For What It’s Worth
“You can ignore reality, but you can’t ignore the consequences of reality.” – Ayn Rand
Recently a friend of mine, who spent his career in the financial markets, sent me a letter about economic and financial conditions in the world. His letter is clear, succinct and easy-to-understand so I share it here because I think, for all we financial amateurs, it captures a sense of how precarious things really are. It was dated February 29, 2012 so some of the numbers will have changed but not the essence of his message.
February 29, 2012
This is not a time for risk. Be careful!
The central banks are blowing false bubbles again and creating further distortions in the financial system in a desperate effort to avoid the reality of an overly indebted western society. It’s a game called “extend and pretend.” Remember, liquidity does not solve solvency issues!
This cannot end well for most of us.
So, what do we make of U.S 10-year treasury rates at 1.9%, reflective of a weak economy and lingering deflationary fears, while at the same time the U.S. stock market is approaching the highs of last year, reflective of increased confidence in the economic recovery and modestly better corporate profits? Why are both these happening at a time when the U.S. budget is on a path to another one trillion dollar plus annual deficit for the 4th year in a row, with total public debt just surpassing 100% of GDP? When Mr. Obama took office, gross Federal debt stood at $9.1 Trillion. Today, at $15.5 Trillion, it has risen close to 70% in less than three years.
The answer, it would seem, lies in the actions of the central bank and the oft noted policy of “financial repression.” QE 1, QE 2, ZIRP, Operation Twist, and increased dollar swap lines. These actions by the central bank have allowed the large banks to avoid insolvency and the U.S. government to continue to spend money with impunity.
Europe has now followed America’s example. On the cusp of a run on the insolvent European banking system, the new ECB President at the end of last year launched the $1 trillion LTRO (sometimes referred to as “cash for trash”), the second phase of which was completed last night. This is nothing more than a backdoor bailout of the banks, which is, of course, nothing more than a bailout of the insolvent governments. Get it? In the process of constructing this daisy chain, and in conjunction with the so-called Greek bailout, the central planners of the EU have trampled on the democratic process, subverted the rule of law, and doomed much of the southern European population to debt slavery. How do you think this may all work out? Don’t bet on it!

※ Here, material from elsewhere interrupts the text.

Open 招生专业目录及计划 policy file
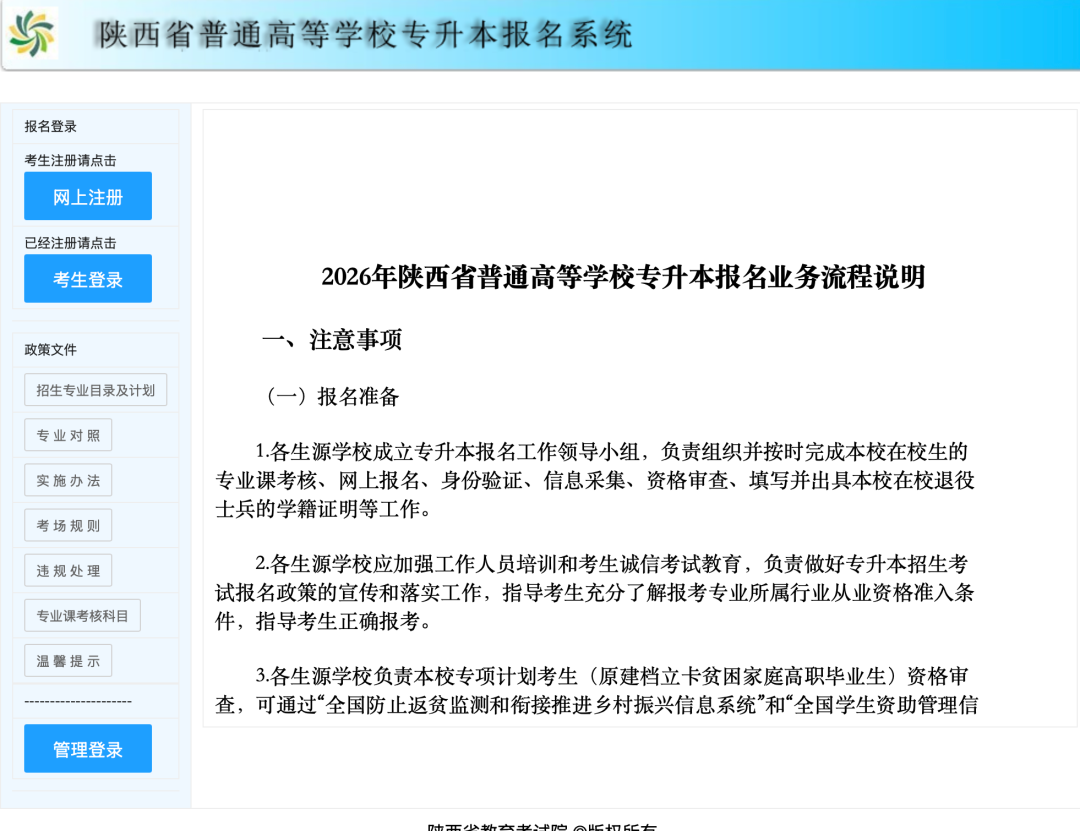This screenshot has height=831, width=1080. tap(95, 390)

While the central banks of the western world may keep this ship afloat for a while longer (the game of “extend and pretend”), absent a purging of worthless debt (both public and private) and major policy changes throughout the western political and banking systems, there is no other answer other than creating liquidity (printing money by another name). The initial results of all this additional easy money can be seen in the 25% rise in the S&P 500 since the lows of last October 2011. Is it also any wonder that since the first of the year gold is up 14%, silver is up 32%, and crude oil is up 15%? Agricultural prices have also begun to rise again.
All of the above does not take into account the trouble brewing in the Middle East or this year’s political uncertainties in both Europe and the United States.
Three words of advice: Be extra careful!